Akhnaten de Philip Glass ouvre la saison lyrique et le Festival manca à Nice
La mise en scène de cet opéra relatant le règne du Pharaon Akhenaton (environ 1350 ans avant notre ère), père de Toutânkhamon, se tient au plus près de l’imaginaire du compositeur, en ce qu’elle est signée Lucinda Childs (qui chorégraphiait et écrivait même déjà des textes pour Einstein on the Beach de Philip Glass en 1976). Elle s’invite en filigrane spectral dans le spectacle, son visage de statuaire étant projeté en arrière-scène par le vidéaste Etienne Guiol, comme un Sphinx à la voix aussi calme qu’obsédante. Elle tient les deux rôles parlés (en anglais) de l’œuvre : le père défunt Aménophis III, et le Scribe. L’étrangeté du spectacle vient déjà du timbre de cette voix, féminine et féline qui donne une sonorité concrète aux hiéroglyphes lentement tracés par la vidéo.
Le livret ne met pas l’emphase sur une intrigue, mais sur des instantanés de vie du jeune pharaon, des pages du Livre des morts à la lecture lentement étirée. Les paroles chantées sont un patchwork de langues mortes, de l’akkadien à l’hébreu biblique, telles une Pierre de Rosette lyrique, donnant vie à des extraits de rituel comme à des documents administratifs historiques.
Les protagonistes habitent ici un espace or et écarlate scénographié par Bruno de Lavenère (décors et costumes), au plus près de l’imaginaire contemporain de l’ancienne Égypte, mais dépouillé de toute mode orientalisante, en concentrant le décor sur un disque solaire, veiné d’essence de cèdre. Les personnages royaux le traversent, se purifient et se rechargent d’énergie, matérialisée scéniquement par la lumière de David Debrinay.
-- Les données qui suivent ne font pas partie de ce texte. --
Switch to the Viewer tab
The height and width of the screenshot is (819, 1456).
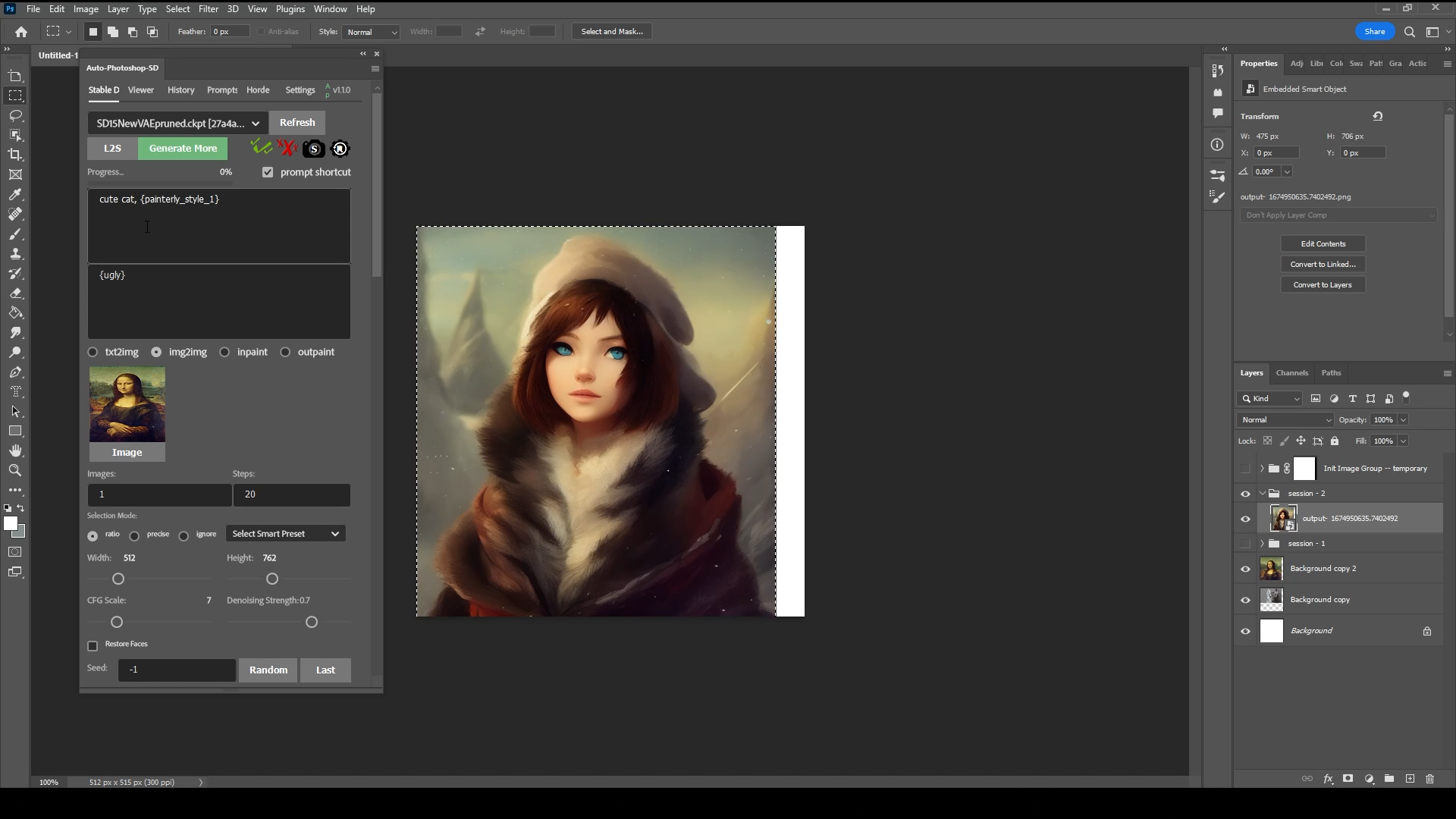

L’équipe scénique se fond ainsi dans le minimalisme du compositeur américain, dont la musique appelle le hiératisme des gestes, la géométrisation des corps, mis très lentement en mouvement (avec quatre couples mixtes de danseurs moins mécanisés que ceux des chœurs et des chanteurs, le tout avec la collaboration à la chorégraphie d'Éric Oberdorff qui signe et nous présente un autre spectacle dans ce Festival manca). Le minimalisme se voit subtilement augmenté par les effets scéniques, du décor à la vidéo, en passant par les costumes. La vidéo constante travaille les échelles, mêlant des images grandeur nature à d’immenses hologrammes, qui étirent les formes et les figures.
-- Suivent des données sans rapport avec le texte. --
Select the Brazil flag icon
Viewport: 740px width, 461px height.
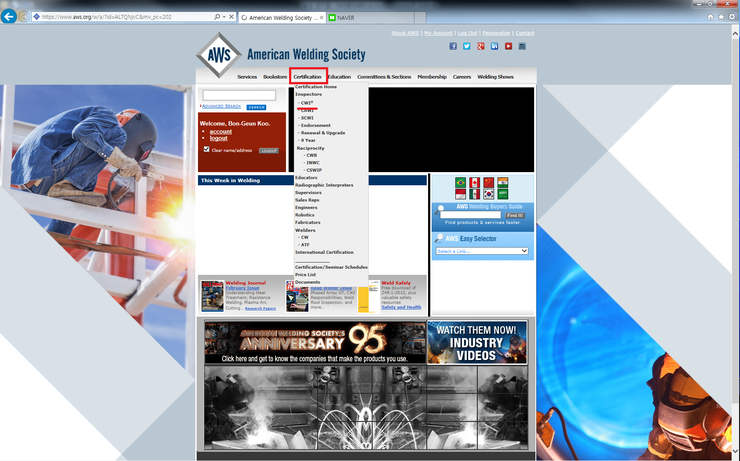point(460,183)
Kaléidoscope de pages d’orchestre, d’interventions parlées et de moments d’arrêts sur image, la partition hybride repose sur le timbre singulier et caractérisé de chaque chanteur, sa capacité de projection ainsi que son endurance, en premier lieu, celui du rôle-titre. Le contre-ténor Fabrice di Falco compose physiquement et vocalement un pharaon à la fois fragile et tendu. Il déploie son grand air, l’Hymne au Dieu-Soleil, comme une prosodie chantante. Sa diction et sa projection rappellent le grand air d’Orphée de Monteverdi (“Possente spirto”), avec des vocalises virtuoses et métallisées. Dans la solitude de son disque d’or, parfois rayé, il réunit la palette d’émotions de son rôle, dans un timbre à l’apesanteur vivante, tel un cosmonaute antique. Sa manière d’insuffler l’aigu de chaque note restitue vocalement son lien ombilical avec le Dieu-Soleil.
Un triumvirat de personnages masculins entoure puis combat le jeune pharaon, avec une carrure posturale et vocale homogène. Le Grand-Prêtre d’Amon trouve en Frédéric Diquero des couleurs solidement charnues de caramel. Il surplombe les bases du triangle vocal composé du Conseiller Aye incarné par Vincent Le Texier (au carbone vocal noir-brillant) et de Joan Martín-Royo en Général Horemhab au charbon ardent.
Avec la voix de Grande prêtresse de Lucinda Childs, les personnages féminins sont Reine-mère, Reine-épouse et Princesses-filles. La soprano Patrizia Ciofi est la Reine Tye, mère d’Akhenaton, choisie pour ses performances vocales d’oiseau céleste, aussi brillante et endurante que précise dans le firmament égyptien.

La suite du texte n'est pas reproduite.